I learned to always remember that when people who have a suggestion are writing a particular part the way they would write it. So if you decide to add the suggestion to your mss, then you must write your voice into it.

I learned that after finishing my first mss, I still love writing and have already started my third. A girl with telepathic abilities, taking place a little bit in the future with a somewhat different reality than our reality now.

Tuesday, November 3, 2009

Experiences of a Writer

My first manuscript that I completed is drier than the Sonora Desert. It actually started better than how it ended up. I wrote my voice completely out of it by following rules that other writers were nice of enough to share with me. You know the ones:

Use action verbs

Use strong nouns

Cut to the chase; don’t blab on and on about scenery and other minor details such as that. Readers today don’t have the patience.

Don’t use dialogue tags.

Adverbs and adjectives weaken writing.

And so on and so on.

You have all heard these. And I did as they said. To a T. I went through my mss with a fine tooth comb. And what did I end up with….a story that had potential with an interesting plot, but was lacking on everything else.

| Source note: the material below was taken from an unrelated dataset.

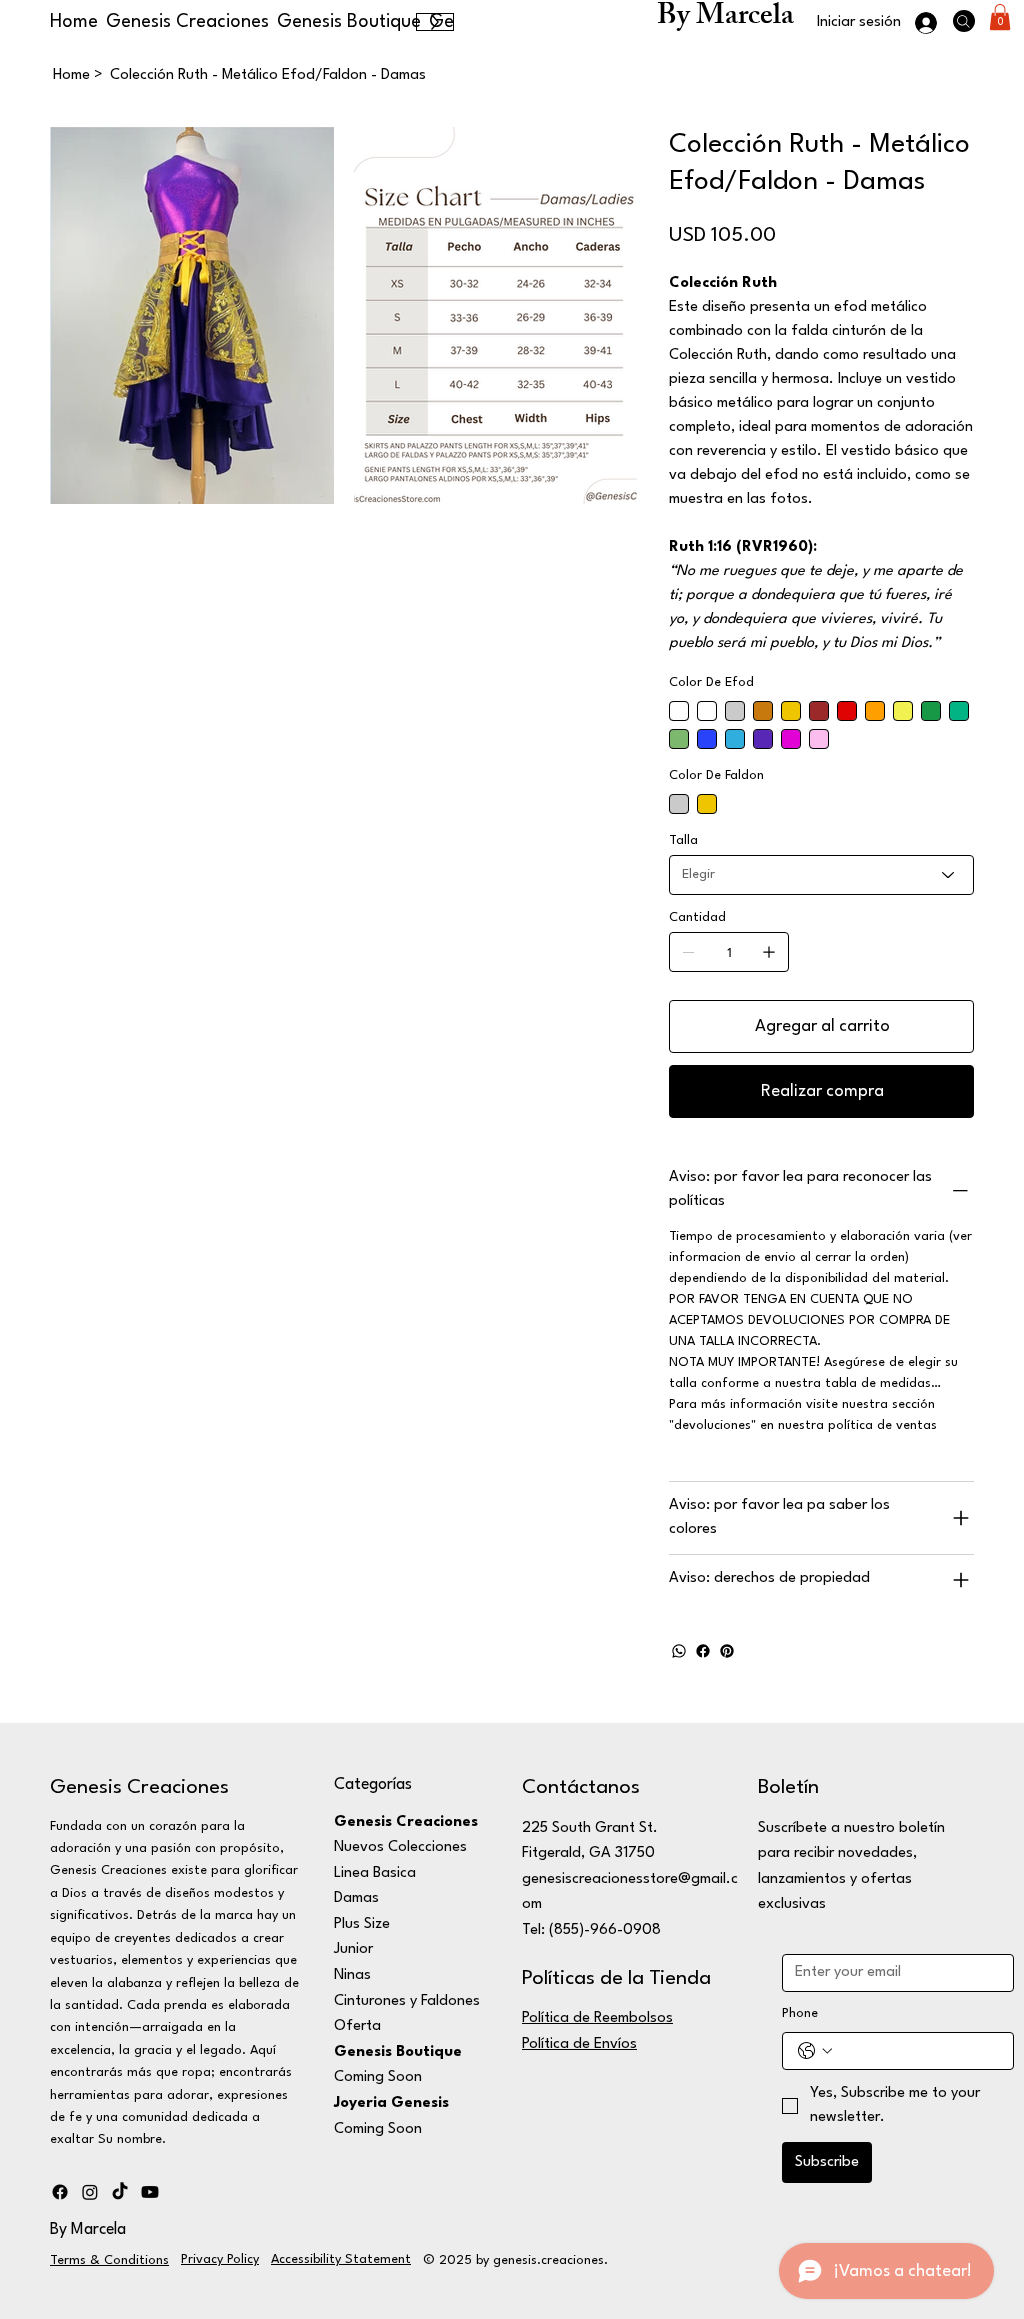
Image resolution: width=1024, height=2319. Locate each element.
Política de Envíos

So, what did I do wrong? Everything. I took the rules too seriously. And that is not what they are meant for.

I am an avid reader. Always have been, always will be. But something clicked inside my head, and although I still read for pleasure, I really started to break down how writers were writing. What did they do?

I read book after book after book. And I noticed that none of these authors wrote according to the rules. Maybe they followed them somewhat, but rules that I learned were broken left and right. They used adverbs and adjectives, they used being verbs, they used dialogue tags (some almost every sentence). They did all these things.

And that is when I realized that the rules might be there, but they are definitely meant for breaking. You should keep the rules in mind, but remember that you are telling a story, and the story should flow naturally.

That is what those great authors did. They told their stories naturally with their voice.